Presenters included Lionel Tiger, a professor of anthropology from Rutgers University and an atheist, who showed how the contraceptive mentality has affected men and possibly led to the rise in homosexuality. Allan Carlson of the Howard Center for Family, Religion and Society gave a history of how Protestant churches came to embrace contraception, and acknowledged that Pope Paul VI was prophetic.
“They can see that contraception is a plague,” said Scheidler. “We have to get to the root cause of this anti-life mentality. We’re using God’s gift for pleasure and not for what it was intended” [emphasis mine].
Barb Ernster
Fridley, Minnesota.


Observe in the above the specific references of the intrinsic connection between artificial contraception and all of the life issues, not least of which is homosexuality. At the root, it is because contraception undermines the ontological orientation of the person as gift as made in the image of the divine Persons.

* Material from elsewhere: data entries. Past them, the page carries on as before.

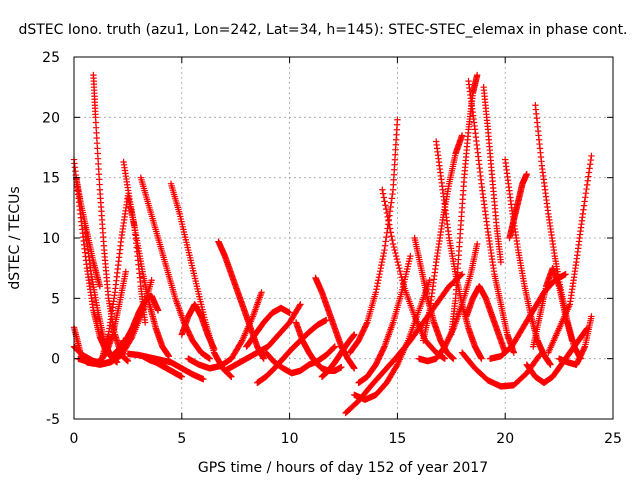  I want to click on x-tick-label: 25, so click(613, 439).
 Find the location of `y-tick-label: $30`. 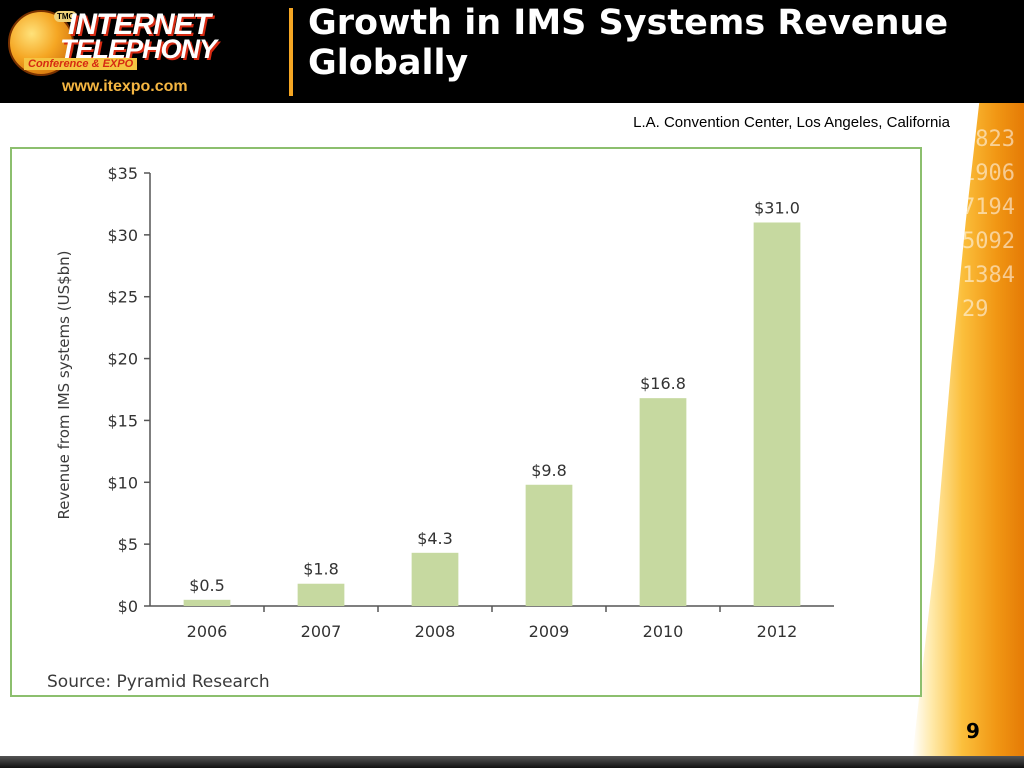

y-tick-label: $30 is located at coordinates (122, 236).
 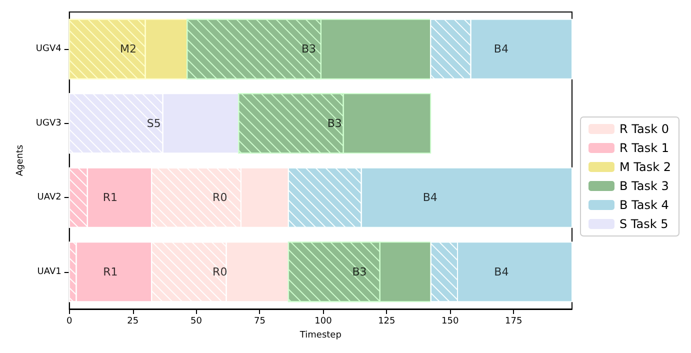 What do you see at coordinates (21, 160) in the screenshot?
I see `y-axis-title: Agents` at bounding box center [21, 160].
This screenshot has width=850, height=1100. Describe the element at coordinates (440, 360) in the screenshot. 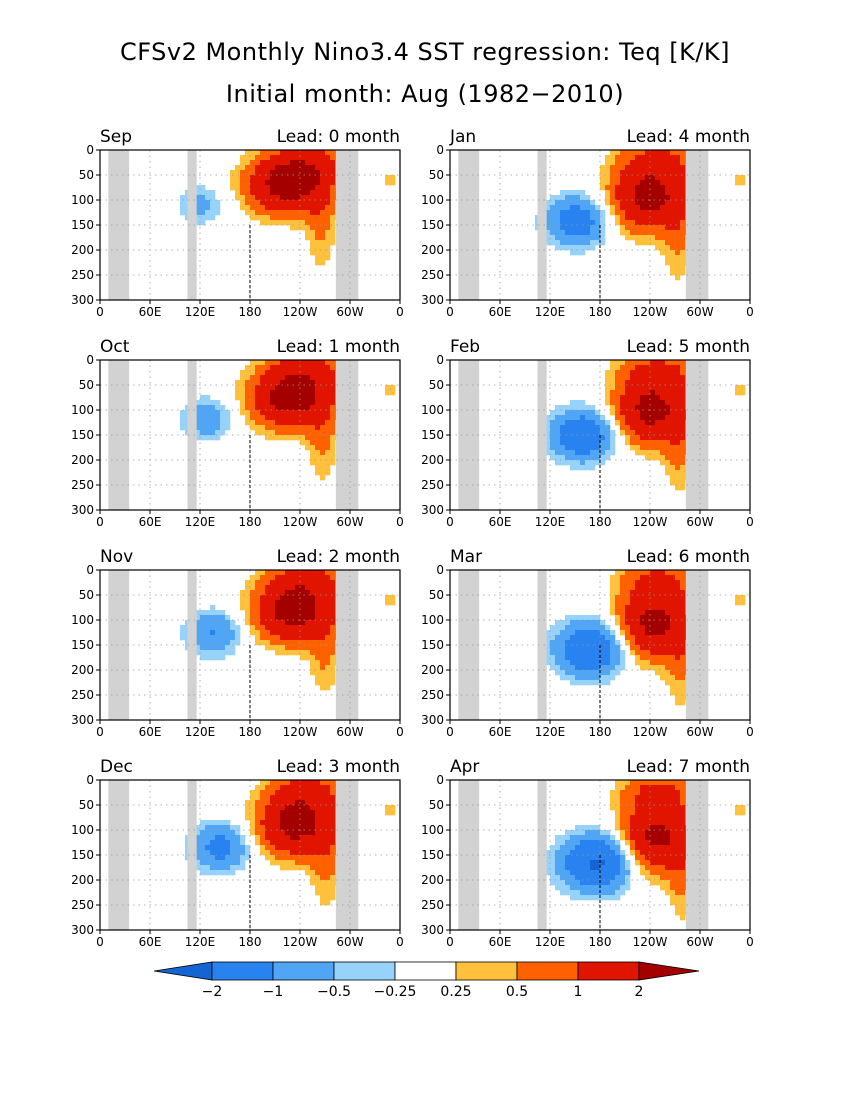

I see `y-tick-label: 0` at that location.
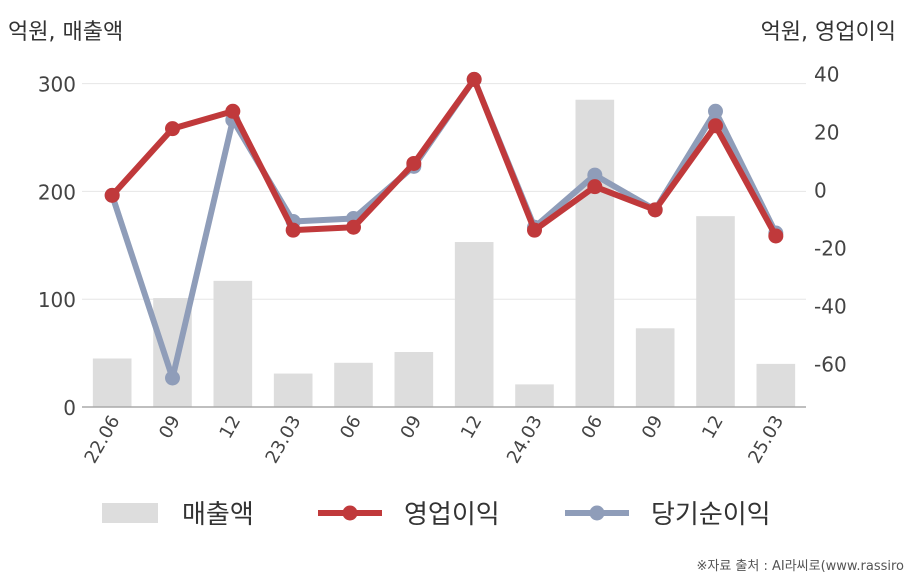 Image resolution: width=908 pixels, height=580 pixels. What do you see at coordinates (70, 408) in the screenshot?
I see `left-tick-label: 0` at bounding box center [70, 408].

This has always been difficult to see and as difficult to explain. It moves the perception of reality from “nature” as object (and with it the argument from “natural law” presuming an anthropology of man as substantial rational animal) to person and "the law of the person." The explanation of “Humanae Vitae” with the intrinsic connection between love-making and life-giving cannot be explained adequately on the level of nature as object with primary and secondary ends, but on the level – or “horizon” – of person as subject. It is calling for a revamping of a metaphysics of being from substance-object (an abstraction) to person-subject, not unlike the tension that the homoousios introduced into the Greek metaphysics of substance. In a word, to be = to be for. The theology of Joseph Ratzinger and the phenomenology-metaphysics of Karol Wojtyla work in tendem in this endeavor. The meaning of the being of the human person can only be understood by the meaning of the Being of Christ as “one in substance with the Father” (Nicene Creed). Human sexuality – and therefore the human person - cannot be adequately understood on the level of substance since it abstracts from the constitutive reference-to-the-other. Contraception is the praxis of this abstraction, and therefore the existential undermining which appear in the consequences listed above. A new Hellenization of the Christian Faith as taught by the Second Vatican Council is the work at hand.
As Benedict XVI said at Regensburg: "We will succeed in doing so [broadening our concept of reason] only if reason and faith come together in a new way, if we overcome the self-imposed limitation of reason to the empirically verifiable, and if we once more disclose its vast horizons... a rationality of faith."